みずほ銀行、紙の通帳に手数料 印鑑・書類も削減へ

みずほ銀行は8月21日、2021年から紙の預金通帳を発行する際に税込1100円の手数料を取ると発表しました。
通帳を紙からデジタルに切り替えるよう顧客に促します。手続きでは印鑑を不要にしたり書類を減らしたりといった取り組みと合わせ、コスト削減と利便性の向上につなげるのが目的です。
みずほ銀行が手数料を取るのは、21年1月18日以降に普通預金や定期預金の口座を開設する人などが対象で、通帳の余白がなくなり追加で発行する場合も手数料を取ります。既に開設している口座の紙の通帳が記帳で埋まった場合や新規の開設でも70歳以上の顧客は対象外となります。紙の代りのデジタルの通帳はパソコンやスマートフォンで最大10年分の明細を表示させることができます。
紙の通帳は紙代や人件費などのコストに加え、1口座あたり年200円の印紙税がかかっています。みずほ銀行のようなメガバンクは紙の通帳発行に掛かる人件費や印紙税などで年間数十億円の経費を負担しています。みずほ銀行の口座開設は年間80万件弱ありますが、通帳発行の手数料を取ることで新規発行は7割程度減ると考えられています。また、紙の通帳は銀行ごとに印字方法が違うため、他行とATM(現金自動出入機)を共通化する際の障壁にもなります。
他にも今年10月から住所変更や税公金の支払いなど8種類の店頭取引を印鑑なしで済むようにするとも発表しています。
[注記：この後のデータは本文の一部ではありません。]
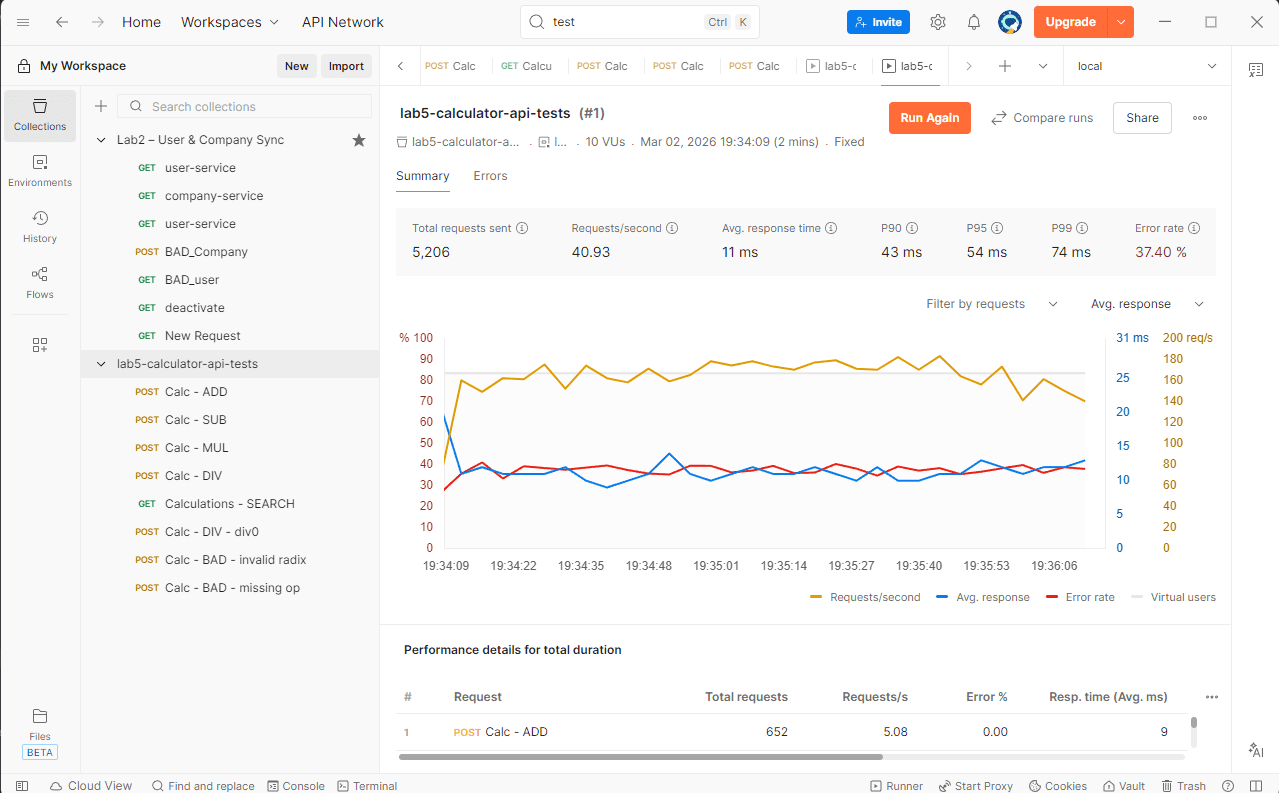Open the Terminal from the status bar
Screen dimensions: 1279x793
tap(366, 786)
これまでは来店客が窓口で伝えた取引の内容を銀行員が業務用の端末に打ち直す必要がありましたが、今後は伝票を減らし、店頭のタブレットに来店客が入力するだけで手続きが終わるようにし、通帳、印鑑、書類が不要な「3つのレス」を進めます。

引用:https://www.nikkei.com/article/DGXMZO62921170R20C20A8EA4000/

─ YODOQの見方───────────────────────────

銀行は預金者から集めた資金を運用することで利益を出しますが、低金利が長期化して経営環境が苦しいため、店舗の削減で業務の効率化を図っています。デジタル化もコスト削減と効率化の有効な手段として各銀行で導入されています。

・三菱UFJ銀行
 2020年1月24日から3月15日までの期間限定で「総額1億円プレゼントキャンペーン」を開催し、紙の通帳からデジタル通帳「Eco(エコ)通帳」に切り替えた普通口座の利用者の中から先着で10万人を対象に1000円を贈ることでデジタル通帳への移行を促進しました。

・三井住友銀行
 2020年6月17日からデジタル通帳に切り替えた預金者のうち、抽選で5万人に2000円を贈るキャンペーンを実施しました。店頭での切り替えは対象外でインターネットバンキングやスマホ向けアプリでの申込と8月末時点で5000円以上の残高があることが条件となっています。

・りそな銀行
 2019年11月1日~2020年4月30日の期間中に、りそなグループアプリセットに無通帳を申し込むことで500ポイントが進呈されました。

このように各銀行とも一時的なコストをかけてでもデジタル通帳への移行を促していることがわかります。それに伴い、デジタル面でのリスクを減らす取り組みも行っています。三菱UFJ銀行のスマートフォンアプリは生体認証(指紋・顔認証)を利用し、パスワードを入力することなくログインでき、一定時間ごとに自動的に変更されるワンタイムパスワードで不正のリスクを低減させています。
みずほ銀行では5月11日~10月9日の期間、端末の位置情報(ジオロケーション)や顔認証技術を活用した「デジタルアイデンティティ(Digital ID)」による「インターネットバンキングにおける本人認証」と「継続的顧客管理(CDD)」のシステム基盤の構築、サービスの実現に向けた実証実験を行っています。

今後も銀行のデジタル化は更に進んでいくと思われます。ただ、災害時には現金が必要な場合も考えられますが、口座の証明書類を印刷することができなかったり、スマートフォンの電源が確保できない場合はすぐに現金が下ろせない可能性もあります。
また、口座の名義人が死亡した場合に預金は凍結されますが、紙の通帳があれば預金の存在自体を把握することはできます。しかし、デジタル通帳の場合は残された家族が預金の存在に気づかない可能性も否定できません。今後、そのようなデメリットの部分を解消する仕組みも必要となってくると思います。